START Available records
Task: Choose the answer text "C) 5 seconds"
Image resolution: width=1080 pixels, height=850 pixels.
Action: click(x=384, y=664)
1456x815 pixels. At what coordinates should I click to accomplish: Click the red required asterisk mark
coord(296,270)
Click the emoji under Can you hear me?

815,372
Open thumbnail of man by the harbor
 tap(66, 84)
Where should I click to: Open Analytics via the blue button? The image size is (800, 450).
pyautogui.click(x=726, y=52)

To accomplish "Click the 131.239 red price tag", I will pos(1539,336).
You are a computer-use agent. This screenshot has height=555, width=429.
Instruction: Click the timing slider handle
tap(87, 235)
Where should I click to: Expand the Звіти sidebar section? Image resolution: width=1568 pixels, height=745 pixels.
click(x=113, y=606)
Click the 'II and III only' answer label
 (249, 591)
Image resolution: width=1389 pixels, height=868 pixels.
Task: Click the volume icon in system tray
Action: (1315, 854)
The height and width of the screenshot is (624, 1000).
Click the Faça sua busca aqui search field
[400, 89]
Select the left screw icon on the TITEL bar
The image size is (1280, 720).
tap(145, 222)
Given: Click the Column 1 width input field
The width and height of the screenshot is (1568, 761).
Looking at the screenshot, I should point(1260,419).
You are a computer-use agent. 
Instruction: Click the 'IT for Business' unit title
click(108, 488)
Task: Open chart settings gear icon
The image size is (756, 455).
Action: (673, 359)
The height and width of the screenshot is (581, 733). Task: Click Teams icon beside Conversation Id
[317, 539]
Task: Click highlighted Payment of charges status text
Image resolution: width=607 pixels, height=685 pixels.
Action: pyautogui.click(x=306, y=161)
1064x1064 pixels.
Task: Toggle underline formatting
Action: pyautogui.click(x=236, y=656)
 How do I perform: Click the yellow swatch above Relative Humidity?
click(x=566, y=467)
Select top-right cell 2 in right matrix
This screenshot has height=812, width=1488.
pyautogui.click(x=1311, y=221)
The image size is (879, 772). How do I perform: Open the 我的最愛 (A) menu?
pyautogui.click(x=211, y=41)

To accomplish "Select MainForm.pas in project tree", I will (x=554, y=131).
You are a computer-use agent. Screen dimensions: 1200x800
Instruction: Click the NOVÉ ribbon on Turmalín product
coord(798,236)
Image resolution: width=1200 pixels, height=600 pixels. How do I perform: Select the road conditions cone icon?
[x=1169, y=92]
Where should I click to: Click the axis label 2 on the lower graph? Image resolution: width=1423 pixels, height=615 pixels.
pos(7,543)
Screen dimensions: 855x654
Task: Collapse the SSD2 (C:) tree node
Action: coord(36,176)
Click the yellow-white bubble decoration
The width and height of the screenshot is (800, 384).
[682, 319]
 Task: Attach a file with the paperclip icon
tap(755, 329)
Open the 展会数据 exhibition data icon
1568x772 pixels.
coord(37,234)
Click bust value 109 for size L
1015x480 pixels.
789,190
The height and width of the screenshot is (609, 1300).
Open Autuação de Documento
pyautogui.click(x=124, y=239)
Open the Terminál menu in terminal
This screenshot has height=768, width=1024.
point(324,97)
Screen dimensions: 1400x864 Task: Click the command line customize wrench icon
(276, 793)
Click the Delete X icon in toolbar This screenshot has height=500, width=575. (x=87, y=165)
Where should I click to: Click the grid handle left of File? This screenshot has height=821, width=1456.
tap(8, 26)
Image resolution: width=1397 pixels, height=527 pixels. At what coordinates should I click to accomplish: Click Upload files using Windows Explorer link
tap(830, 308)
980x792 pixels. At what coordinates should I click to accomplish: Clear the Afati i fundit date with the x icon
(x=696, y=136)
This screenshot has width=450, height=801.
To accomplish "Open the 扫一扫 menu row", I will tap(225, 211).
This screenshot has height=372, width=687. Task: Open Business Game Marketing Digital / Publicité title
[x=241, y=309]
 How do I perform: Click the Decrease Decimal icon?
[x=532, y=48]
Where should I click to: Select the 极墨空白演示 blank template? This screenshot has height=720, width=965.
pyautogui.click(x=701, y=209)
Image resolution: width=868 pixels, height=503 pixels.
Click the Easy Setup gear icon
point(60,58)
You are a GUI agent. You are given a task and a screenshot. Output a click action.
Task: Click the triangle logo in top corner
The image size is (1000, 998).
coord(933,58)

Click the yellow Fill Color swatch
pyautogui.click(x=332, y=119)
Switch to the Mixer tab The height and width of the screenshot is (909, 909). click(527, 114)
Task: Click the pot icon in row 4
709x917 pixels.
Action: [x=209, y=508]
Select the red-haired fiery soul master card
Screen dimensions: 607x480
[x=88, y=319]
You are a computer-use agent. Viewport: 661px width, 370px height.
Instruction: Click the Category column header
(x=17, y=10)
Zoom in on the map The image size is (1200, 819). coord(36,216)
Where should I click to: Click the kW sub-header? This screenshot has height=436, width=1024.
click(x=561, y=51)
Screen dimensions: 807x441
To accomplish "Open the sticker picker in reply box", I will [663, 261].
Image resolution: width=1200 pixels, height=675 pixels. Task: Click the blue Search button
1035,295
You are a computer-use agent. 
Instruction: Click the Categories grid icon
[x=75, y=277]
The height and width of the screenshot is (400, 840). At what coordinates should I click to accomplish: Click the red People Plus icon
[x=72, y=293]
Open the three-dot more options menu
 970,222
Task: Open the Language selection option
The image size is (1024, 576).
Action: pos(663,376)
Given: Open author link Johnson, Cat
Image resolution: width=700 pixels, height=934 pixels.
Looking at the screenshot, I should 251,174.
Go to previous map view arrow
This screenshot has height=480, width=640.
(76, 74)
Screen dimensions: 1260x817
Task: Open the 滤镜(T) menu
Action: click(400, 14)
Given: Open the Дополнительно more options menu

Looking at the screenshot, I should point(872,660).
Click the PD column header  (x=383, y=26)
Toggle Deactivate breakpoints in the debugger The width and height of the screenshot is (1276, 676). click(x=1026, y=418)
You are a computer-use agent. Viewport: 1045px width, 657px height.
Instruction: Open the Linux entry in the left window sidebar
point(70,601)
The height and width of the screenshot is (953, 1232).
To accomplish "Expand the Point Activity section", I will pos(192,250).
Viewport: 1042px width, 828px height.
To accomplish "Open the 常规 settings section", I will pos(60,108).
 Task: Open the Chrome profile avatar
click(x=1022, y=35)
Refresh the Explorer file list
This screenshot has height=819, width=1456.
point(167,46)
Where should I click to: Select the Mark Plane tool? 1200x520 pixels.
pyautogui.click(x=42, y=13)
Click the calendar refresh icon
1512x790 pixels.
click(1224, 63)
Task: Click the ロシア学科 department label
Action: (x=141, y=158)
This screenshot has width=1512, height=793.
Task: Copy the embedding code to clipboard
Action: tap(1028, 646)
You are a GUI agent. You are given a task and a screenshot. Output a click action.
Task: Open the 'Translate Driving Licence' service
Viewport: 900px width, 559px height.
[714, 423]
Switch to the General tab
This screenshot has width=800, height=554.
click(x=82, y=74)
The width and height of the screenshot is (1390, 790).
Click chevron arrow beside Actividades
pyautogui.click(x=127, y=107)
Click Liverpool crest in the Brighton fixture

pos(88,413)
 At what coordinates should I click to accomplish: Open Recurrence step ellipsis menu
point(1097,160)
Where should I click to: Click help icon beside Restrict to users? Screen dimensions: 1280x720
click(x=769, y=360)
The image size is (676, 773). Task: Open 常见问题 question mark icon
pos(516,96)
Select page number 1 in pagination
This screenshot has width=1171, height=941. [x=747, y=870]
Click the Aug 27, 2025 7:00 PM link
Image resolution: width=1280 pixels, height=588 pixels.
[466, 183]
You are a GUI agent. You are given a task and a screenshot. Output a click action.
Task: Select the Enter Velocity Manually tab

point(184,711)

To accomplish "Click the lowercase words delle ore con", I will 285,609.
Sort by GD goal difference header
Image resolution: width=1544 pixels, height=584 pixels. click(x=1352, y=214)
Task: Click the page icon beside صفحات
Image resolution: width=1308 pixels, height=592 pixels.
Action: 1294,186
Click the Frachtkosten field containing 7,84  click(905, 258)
END Available records
> **Goal of the exercise**: Only a number is expected: the count of lines in the entries that include the string "settings".

> **Problem solution**: 2